Excerpt from a data file
┄┄┄┄┄┄┄┄┄┄┄┄┄┄┄┄┄┄┄┄

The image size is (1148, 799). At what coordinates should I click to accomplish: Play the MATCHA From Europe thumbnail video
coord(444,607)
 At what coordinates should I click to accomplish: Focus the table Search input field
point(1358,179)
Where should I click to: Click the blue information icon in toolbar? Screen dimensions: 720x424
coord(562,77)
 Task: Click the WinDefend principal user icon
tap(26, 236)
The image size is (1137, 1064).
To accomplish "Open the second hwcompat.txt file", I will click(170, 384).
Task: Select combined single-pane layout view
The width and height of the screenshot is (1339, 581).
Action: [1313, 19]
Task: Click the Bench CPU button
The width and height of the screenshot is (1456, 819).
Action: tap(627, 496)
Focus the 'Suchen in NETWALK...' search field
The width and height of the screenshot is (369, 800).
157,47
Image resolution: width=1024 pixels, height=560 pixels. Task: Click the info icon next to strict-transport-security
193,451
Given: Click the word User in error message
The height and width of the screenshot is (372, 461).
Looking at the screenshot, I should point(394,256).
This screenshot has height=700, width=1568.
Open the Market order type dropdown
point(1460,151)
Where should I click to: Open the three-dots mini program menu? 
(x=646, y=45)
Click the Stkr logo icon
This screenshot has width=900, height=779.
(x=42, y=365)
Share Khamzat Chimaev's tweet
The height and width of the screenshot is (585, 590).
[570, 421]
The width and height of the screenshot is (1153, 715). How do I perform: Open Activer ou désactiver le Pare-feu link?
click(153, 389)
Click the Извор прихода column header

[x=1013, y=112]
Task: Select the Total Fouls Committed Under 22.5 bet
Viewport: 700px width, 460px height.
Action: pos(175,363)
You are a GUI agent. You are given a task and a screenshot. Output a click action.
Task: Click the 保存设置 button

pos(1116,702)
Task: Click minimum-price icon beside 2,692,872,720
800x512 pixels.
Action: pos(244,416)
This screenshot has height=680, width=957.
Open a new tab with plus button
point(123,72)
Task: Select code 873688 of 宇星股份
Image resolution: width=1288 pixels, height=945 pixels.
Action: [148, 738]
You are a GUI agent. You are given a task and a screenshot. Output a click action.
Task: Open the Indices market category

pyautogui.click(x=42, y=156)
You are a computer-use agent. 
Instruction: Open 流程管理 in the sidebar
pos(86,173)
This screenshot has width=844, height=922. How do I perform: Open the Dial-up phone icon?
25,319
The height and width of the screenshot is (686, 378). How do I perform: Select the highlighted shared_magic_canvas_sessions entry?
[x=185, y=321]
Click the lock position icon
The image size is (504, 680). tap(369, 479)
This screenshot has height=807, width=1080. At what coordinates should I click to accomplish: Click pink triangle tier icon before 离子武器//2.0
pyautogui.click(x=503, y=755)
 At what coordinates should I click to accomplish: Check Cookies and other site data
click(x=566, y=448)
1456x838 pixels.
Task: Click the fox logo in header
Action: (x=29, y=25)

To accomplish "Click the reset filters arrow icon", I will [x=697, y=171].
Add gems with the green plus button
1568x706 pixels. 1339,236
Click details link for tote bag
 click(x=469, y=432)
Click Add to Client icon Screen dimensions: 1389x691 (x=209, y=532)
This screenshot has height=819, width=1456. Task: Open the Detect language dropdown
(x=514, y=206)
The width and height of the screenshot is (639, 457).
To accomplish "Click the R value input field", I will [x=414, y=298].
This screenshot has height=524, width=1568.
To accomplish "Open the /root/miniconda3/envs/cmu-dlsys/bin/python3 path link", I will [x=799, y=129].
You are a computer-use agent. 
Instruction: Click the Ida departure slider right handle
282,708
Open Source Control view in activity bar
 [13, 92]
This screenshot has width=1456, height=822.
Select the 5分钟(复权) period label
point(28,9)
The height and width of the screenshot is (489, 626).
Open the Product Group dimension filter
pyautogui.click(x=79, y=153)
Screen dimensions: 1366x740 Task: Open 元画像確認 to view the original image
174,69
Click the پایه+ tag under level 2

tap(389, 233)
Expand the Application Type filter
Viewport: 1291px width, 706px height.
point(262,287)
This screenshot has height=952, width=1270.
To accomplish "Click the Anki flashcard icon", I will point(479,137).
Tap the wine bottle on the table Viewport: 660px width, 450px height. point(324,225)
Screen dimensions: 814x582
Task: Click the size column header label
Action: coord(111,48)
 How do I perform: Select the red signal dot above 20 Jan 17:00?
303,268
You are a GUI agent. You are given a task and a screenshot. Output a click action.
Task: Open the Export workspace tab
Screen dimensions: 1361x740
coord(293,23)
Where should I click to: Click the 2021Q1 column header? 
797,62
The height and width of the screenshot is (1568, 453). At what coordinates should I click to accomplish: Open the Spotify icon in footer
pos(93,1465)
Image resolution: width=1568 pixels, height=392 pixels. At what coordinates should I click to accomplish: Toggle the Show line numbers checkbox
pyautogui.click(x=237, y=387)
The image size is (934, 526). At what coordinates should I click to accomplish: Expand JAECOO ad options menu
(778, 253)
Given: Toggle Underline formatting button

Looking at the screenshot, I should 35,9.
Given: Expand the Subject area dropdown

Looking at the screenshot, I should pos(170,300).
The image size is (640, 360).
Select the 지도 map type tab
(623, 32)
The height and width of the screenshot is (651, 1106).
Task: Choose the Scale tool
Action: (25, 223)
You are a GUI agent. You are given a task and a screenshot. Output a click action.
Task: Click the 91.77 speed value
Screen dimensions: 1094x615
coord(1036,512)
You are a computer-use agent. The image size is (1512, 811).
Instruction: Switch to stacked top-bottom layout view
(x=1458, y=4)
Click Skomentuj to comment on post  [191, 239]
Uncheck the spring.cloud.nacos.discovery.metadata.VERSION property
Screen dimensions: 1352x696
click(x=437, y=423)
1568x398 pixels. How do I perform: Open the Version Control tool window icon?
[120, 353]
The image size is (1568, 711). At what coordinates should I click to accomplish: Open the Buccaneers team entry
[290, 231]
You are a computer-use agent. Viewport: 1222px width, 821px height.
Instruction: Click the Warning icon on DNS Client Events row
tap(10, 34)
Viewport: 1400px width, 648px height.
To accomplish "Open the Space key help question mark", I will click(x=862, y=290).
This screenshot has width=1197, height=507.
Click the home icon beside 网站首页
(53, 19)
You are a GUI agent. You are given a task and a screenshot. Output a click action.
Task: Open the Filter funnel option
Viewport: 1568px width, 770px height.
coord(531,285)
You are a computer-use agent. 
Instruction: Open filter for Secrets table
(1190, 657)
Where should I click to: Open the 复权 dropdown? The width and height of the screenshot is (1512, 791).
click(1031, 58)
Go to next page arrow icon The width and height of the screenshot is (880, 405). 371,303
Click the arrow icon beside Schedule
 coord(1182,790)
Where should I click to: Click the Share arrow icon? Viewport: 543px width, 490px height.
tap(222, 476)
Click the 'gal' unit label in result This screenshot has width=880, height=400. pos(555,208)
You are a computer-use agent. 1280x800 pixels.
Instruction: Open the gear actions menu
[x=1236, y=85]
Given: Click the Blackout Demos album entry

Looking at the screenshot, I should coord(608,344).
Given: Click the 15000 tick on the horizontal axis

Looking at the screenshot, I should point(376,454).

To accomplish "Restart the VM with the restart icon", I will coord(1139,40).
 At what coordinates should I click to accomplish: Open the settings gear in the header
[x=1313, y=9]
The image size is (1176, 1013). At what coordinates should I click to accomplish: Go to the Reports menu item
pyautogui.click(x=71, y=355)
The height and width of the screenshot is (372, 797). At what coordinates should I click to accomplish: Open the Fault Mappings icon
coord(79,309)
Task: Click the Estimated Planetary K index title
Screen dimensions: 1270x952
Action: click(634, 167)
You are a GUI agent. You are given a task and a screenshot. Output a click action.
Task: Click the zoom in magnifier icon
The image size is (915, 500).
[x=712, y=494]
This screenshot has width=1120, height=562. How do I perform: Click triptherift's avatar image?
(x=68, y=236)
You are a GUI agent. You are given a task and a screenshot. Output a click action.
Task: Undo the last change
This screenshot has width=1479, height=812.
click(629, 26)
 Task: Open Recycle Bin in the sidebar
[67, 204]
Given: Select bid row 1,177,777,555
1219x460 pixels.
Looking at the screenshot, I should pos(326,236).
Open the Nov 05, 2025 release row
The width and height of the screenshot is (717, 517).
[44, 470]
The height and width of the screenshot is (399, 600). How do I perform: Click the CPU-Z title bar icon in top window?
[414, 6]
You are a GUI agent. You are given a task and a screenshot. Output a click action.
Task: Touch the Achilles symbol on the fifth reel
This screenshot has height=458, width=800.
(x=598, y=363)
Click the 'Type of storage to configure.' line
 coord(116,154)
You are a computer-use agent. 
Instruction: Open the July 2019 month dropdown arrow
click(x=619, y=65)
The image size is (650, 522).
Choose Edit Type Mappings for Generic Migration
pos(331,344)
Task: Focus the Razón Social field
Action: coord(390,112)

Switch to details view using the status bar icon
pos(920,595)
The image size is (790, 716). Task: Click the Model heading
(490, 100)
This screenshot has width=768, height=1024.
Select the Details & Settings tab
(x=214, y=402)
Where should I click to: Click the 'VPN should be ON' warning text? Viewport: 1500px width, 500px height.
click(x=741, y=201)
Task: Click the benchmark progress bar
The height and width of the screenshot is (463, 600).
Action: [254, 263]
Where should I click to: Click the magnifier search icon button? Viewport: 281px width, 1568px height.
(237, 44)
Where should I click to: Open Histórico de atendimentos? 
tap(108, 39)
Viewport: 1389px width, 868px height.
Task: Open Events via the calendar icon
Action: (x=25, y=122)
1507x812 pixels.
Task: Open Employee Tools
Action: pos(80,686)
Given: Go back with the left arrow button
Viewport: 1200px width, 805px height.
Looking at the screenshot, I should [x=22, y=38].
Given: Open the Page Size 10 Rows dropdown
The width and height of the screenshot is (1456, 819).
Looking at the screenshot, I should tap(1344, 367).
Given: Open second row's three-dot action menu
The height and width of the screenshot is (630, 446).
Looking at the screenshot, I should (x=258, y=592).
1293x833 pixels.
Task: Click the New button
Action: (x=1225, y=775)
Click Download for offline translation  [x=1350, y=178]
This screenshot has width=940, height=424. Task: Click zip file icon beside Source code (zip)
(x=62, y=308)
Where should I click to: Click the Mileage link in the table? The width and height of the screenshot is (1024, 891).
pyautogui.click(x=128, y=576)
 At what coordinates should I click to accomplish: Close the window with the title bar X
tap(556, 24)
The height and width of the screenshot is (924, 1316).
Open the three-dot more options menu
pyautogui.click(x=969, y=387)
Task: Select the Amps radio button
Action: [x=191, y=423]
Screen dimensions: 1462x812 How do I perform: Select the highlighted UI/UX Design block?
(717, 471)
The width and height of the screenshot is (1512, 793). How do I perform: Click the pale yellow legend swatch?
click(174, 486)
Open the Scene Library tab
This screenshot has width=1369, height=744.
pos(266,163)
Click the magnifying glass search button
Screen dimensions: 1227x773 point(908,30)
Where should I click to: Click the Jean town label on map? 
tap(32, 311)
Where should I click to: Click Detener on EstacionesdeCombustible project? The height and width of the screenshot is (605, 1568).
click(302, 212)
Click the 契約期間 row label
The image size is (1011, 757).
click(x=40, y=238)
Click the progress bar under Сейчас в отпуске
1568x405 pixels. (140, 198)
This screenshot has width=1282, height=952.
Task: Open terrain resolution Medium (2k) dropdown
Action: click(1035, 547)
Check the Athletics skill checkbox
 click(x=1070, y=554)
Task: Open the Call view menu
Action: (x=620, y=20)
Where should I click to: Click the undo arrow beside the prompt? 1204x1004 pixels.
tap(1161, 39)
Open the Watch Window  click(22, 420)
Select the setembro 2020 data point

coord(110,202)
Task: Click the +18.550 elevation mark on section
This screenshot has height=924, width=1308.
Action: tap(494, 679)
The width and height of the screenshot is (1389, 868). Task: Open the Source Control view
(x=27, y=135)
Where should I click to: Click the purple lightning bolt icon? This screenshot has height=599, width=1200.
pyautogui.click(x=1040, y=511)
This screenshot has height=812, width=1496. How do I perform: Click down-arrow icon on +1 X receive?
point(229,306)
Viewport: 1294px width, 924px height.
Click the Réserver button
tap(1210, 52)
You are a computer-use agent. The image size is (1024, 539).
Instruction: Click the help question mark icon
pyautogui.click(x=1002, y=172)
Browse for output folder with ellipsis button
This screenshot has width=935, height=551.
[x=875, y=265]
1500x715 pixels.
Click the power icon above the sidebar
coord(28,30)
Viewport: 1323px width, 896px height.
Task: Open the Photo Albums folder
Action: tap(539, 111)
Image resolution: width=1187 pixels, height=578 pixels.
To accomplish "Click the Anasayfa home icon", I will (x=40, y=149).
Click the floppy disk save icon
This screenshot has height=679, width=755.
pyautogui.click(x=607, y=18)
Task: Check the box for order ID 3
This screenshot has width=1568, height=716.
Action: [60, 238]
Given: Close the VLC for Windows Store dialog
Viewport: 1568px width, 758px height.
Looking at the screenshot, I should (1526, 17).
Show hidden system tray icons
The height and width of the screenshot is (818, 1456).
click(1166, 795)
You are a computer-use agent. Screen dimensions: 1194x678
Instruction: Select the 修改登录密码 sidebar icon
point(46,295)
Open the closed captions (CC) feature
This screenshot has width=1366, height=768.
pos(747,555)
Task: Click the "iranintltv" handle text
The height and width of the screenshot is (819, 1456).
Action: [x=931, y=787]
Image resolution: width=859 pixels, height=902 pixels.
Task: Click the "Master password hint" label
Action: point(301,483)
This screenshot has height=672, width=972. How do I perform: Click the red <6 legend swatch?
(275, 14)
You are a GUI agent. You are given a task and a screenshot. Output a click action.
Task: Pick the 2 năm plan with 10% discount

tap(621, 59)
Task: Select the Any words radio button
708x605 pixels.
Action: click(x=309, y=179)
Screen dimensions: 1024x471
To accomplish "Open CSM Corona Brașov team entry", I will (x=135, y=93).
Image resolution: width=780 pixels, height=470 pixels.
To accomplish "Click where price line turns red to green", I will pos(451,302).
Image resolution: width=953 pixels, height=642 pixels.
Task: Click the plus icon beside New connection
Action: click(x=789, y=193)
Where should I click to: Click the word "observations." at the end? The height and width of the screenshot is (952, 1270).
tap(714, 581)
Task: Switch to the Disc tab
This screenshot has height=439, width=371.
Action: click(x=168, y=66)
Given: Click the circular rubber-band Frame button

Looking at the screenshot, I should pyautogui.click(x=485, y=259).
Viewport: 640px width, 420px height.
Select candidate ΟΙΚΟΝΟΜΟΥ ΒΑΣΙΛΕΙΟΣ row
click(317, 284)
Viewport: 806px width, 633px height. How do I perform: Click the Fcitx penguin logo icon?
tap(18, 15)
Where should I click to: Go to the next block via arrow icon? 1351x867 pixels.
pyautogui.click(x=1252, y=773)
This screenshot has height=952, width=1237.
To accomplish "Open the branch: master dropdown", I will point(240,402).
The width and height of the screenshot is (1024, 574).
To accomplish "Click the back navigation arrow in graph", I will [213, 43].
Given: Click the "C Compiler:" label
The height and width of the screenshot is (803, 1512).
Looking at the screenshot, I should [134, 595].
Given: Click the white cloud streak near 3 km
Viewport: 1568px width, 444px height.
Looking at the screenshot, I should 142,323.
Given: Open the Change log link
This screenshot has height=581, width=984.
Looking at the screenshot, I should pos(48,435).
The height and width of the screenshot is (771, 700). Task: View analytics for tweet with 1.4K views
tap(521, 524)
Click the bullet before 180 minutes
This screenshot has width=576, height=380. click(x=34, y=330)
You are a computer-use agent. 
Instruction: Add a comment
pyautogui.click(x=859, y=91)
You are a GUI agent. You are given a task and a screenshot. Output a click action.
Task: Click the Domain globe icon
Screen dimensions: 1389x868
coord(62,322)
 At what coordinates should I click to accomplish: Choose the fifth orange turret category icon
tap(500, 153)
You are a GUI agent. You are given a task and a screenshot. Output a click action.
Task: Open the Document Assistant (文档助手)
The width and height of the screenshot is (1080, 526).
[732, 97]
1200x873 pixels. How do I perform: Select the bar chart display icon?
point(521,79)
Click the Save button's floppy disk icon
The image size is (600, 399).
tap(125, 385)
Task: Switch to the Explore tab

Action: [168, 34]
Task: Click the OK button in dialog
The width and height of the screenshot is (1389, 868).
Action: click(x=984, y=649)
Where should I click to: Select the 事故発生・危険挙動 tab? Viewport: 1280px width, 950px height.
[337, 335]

┄┄┄┄┄┄┄┄┄┄┄┄┄┄┄┄┄┄┄┄

## SET TASK
Reproduce, unchanged, the lines of the material starting at the line that contains "You are a computer-use agent. 1280x800" and ending after the line that contains "Action: click(634, 167)".

## FULL OUTPUT
You are a computer-use agent. 1280x800 pixels.
Instruction: Open the gear actions menu
[x=1236, y=85]
Given: Click the Blackout Demos album entry

Looking at the screenshot, I should coord(608,344).
Given: Click the 15000 tick on the horizontal axis

Looking at the screenshot, I should point(376,454).

To accomplish "Restart the VM with the restart icon", I will coord(1139,40).
 At what coordinates should I click to accomplish: Open the settings gear in the header
[x=1313, y=9]
The image size is (1176, 1013). At what coordinates should I click to accomplish: Go to the Reports menu item
pyautogui.click(x=71, y=355)
The height and width of the screenshot is (372, 797). At what coordinates should I click to accomplish: Open the Fault Mappings icon
coord(79,309)
Task: Click the Estimated Planetary K index title
Screen dimensions: 1270x952
Action: click(634, 167)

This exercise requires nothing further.